David Livingstone, explorador britânico, ficou na história como o primeiro europeu a avistar as quedas de água em 1855, dando-lhes o nome de Victória em homenagem à sua rainha. O nome pelo qual estas são conhecidas e chamadas na língua local é, no entanto, bem mais revelador da sua grandeza: Mosi-oa-Tunya, que significa “o fumo que troveja”.
Este fumo é na verdade uma imensidão de gotículas que se elevam na atmosfera quando a água se precipita de mais de 120 metros de altura, produzindo um som semelhante a um constante trovão.
De dezembro a maio, época das cheias, o volume de água que por ali passa é assombroso. Se for nesta época prepare um impermeável, um guarda-chuva ou, vá de fato de banho pois vai apanhar uma boa molha. A melhor e mais espetacular forma de observar este “monstro enraivecido” é do ar, num passeio de helicóptero, o chamado “voo dos anjos”.  De junho a novembro o volume de água vai reduzindo proporcionando melhores vistas.
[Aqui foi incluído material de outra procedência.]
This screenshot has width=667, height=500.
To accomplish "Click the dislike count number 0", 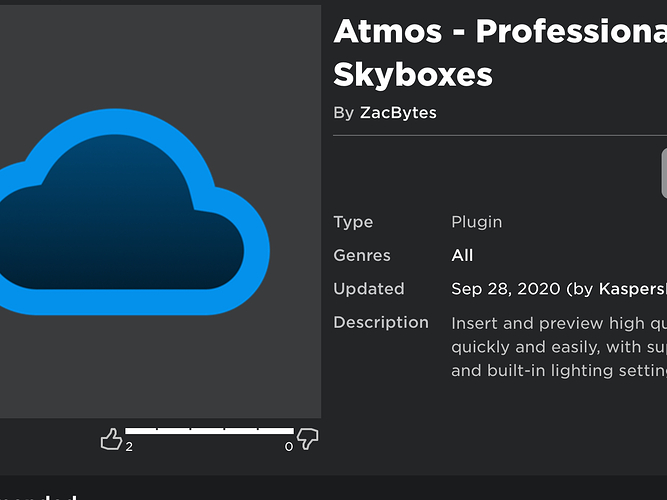I will (289, 447).
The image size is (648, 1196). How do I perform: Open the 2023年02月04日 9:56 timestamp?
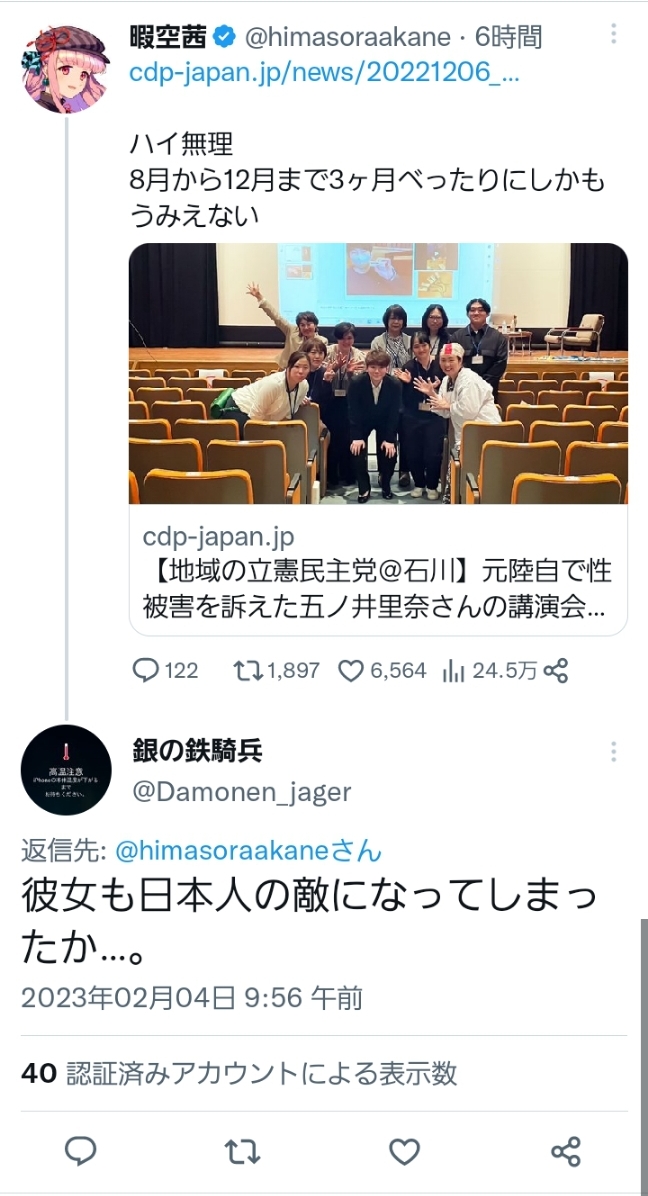[x=191, y=998]
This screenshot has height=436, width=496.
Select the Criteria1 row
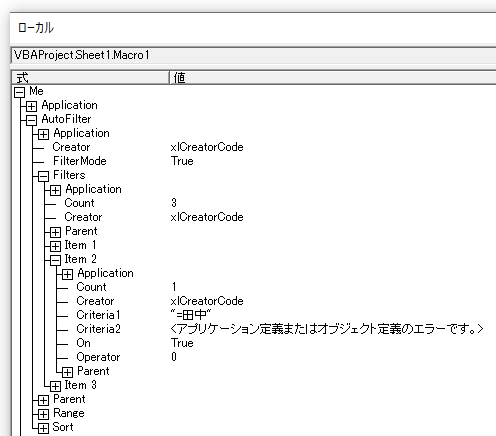pyautogui.click(x=253, y=315)
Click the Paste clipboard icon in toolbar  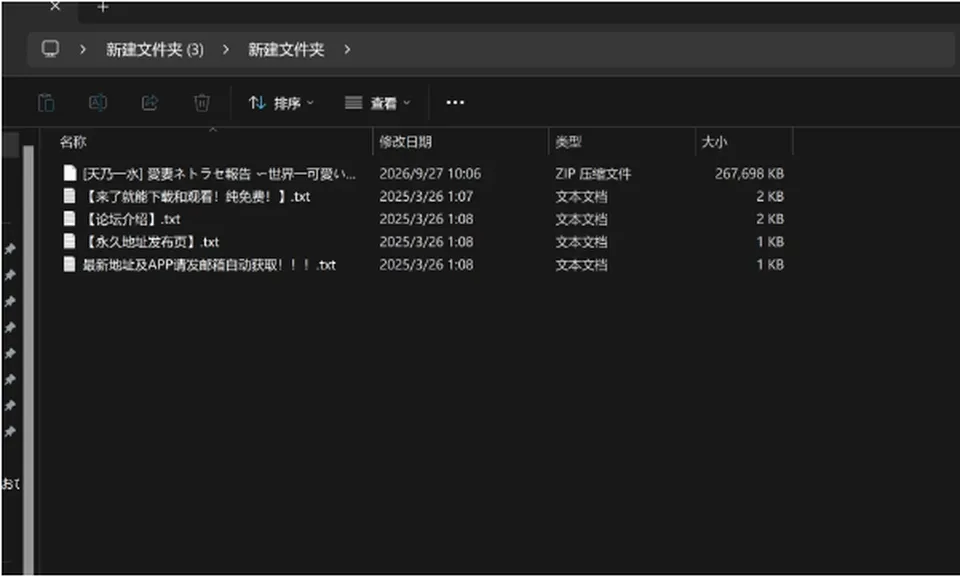click(47, 103)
Victoria Falls fica perto dos “quatro cantos de África”, uma fonteira em que se encontram quatro países: o Zimbabwe, o Botsuana, a Zâmbia e a Namíbia. Uma boa oportunidade para explorar um pouco mais esta região de África. Facilmente se organiza aqui um safari de um ou dois dias no parque nacional de Chobe, no Botswana, local onde a vida selvagem se manifesta em todo o seu esplendor.
Mas o Zimbabué é muito mais que o rio Zambeze: é um país com um passado histórico riquíssimo. Exemplo disso são as majestosas ruínas do Grande Zimbabué, capital da civilização que durante séculos dominou toda a região e que deu depois nome ao país.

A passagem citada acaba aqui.